Let’s deal with the easier bit first: In order to be considered for the Award, a book needs to fulfill three main criteria. First it needs to be published by a UK Publishing House (being available on Amazon.co.uk doesn’t count), after that it also needs to have had its first publication date in the year being considered. So The City & The City , which won in 2010, had its first publication in 2009 and so on.
After that, the book also needs to be actively submitted for consideration to the judging panel by the publisher, it’s not enough to simply be out there on the shelves. From time to time this does mean we might miss out on being able to consider certain books because they haven’t been put forward, and there are still some authors out there who aren’t happy having their work considered within a science fictional frame of reference, but while we do everything we can to convince them otherwise, ultimately we want to respect that choice and make sure those books that have been put forward get their proper priority.
The other thing to understand here is that we don’t simply pop a few call for entry letters in the post then sit back and wait to see what drops through the mailbox.
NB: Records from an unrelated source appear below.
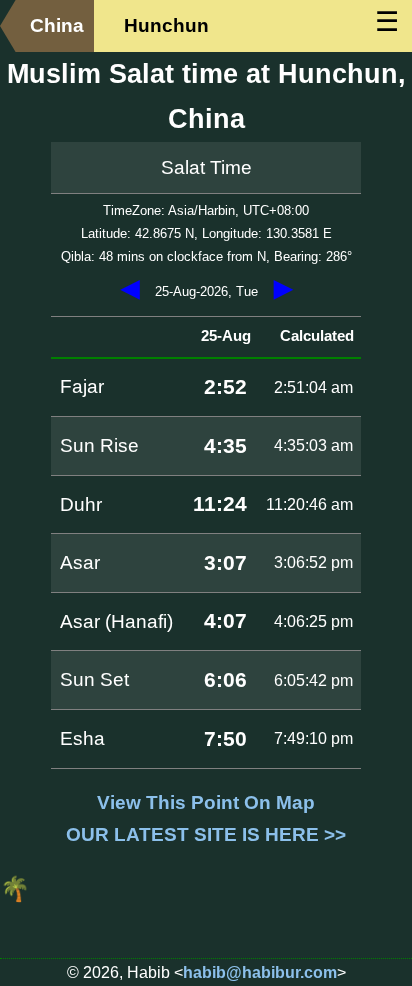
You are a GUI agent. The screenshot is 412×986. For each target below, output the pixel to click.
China (57, 25)
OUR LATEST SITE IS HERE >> (206, 834)
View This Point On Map (206, 802)
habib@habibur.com (260, 972)
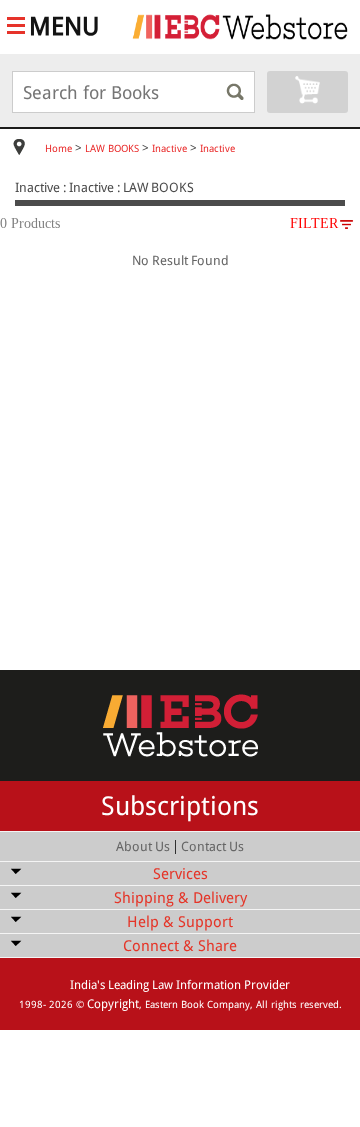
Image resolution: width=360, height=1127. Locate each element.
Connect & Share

Rather there’s an ongoing conversation between the Chair of our Judging Panel (currently Paul Billinger) who’s responsible for securing submissions, and each of the publishing houses.
In some larger publishing companies there’s often a person directly responsible for submitting books to all the different awards out there, in others it’s the editorial team themselves who handle the box stuffing, but regardless of that we’re always careful to make sure that we’re talking to lots of different people in each company, and the quality and variety of submissions from all the different companies suggests we’ve been doing something right.
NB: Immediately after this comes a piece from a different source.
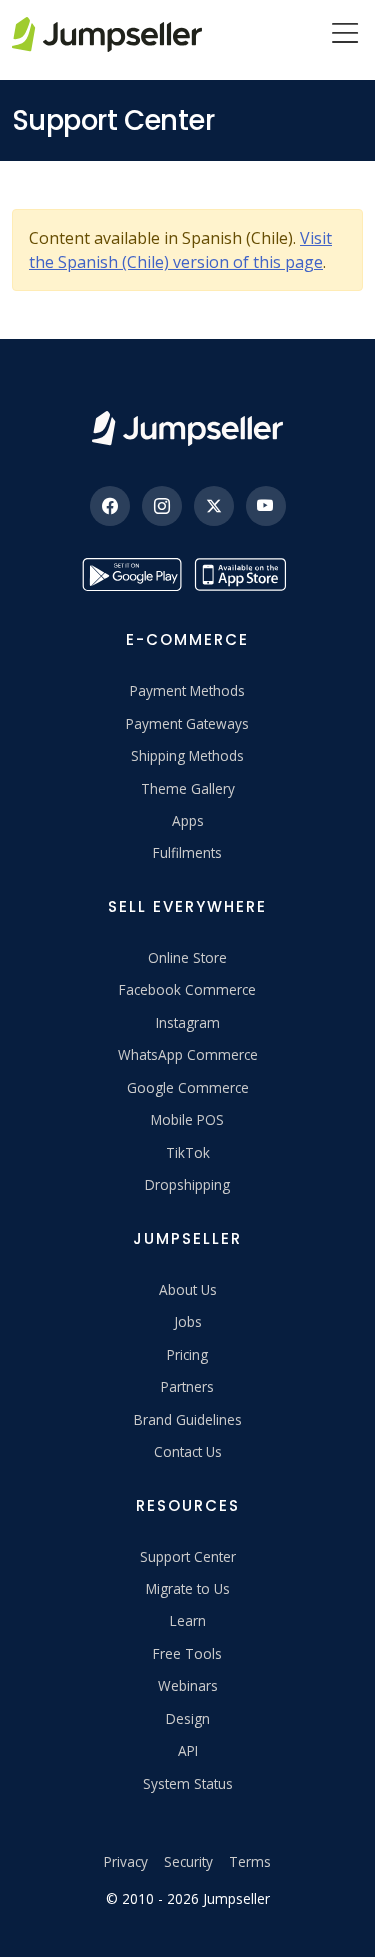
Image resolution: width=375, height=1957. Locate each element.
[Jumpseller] (187, 428)
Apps (188, 820)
It’s also follows that publishers are going to have their own questions about the Award and whether a particular title might be eligible, which is why we always want to make ourselves as available as possible.
If a book is sent in it’s automatically eligible for consideration providing it meets our core criteria (those listed above and obvious things like being a novel rather than a short story collection and so on). This doesn’t mean it’ll get shortlisted, of course, or even that the book is necessarily science fiction. It’s the role of the judging panel to make those kind of calls, but from a practical point of view, if a book is sent in it will be considered.
The other way this works is that our panel of judges are all actively tasked to be on the look out for titles that might be eligible. Often these are the more borderline works that you wouldn’t automatically find shelved in the science fiction section, and one of the reasons why we make sure our judges are recruited from within the science fiction community is so that they have a thorough knowledge of the genre, both current and historical.
If a book looks like it could be eligible we get in touch with the publisher directly and ask them to consider submitting. At that point it’s still their call, but my experience is that the vast majority of publishers (and authors) are more than happy to be put forward when asked.
Of course, none of the above really gets to grips with whether an eligible book is science fiction or not, and there’s probably enough to unpack on that topic that it deserves a blog post all of its own. Suffice to say, it’s been my experience that the science fiction genre has, to mix the science analogies, something of the quantum in its DNA - kind of like the alien creature in The Thing , making it a fast-moving target that mutates every time you think it’s cornered.
Awards like the Clarke can help offer a possible answer, but personally I’m as big a fan of the conversation and debate as I am of the results, and the difficulty of agreeing even a single definitive interpretation of what constitute a science fictional work is surely one of the signs that, as a genre, SF is still an evolving form, and reassuringly resilient.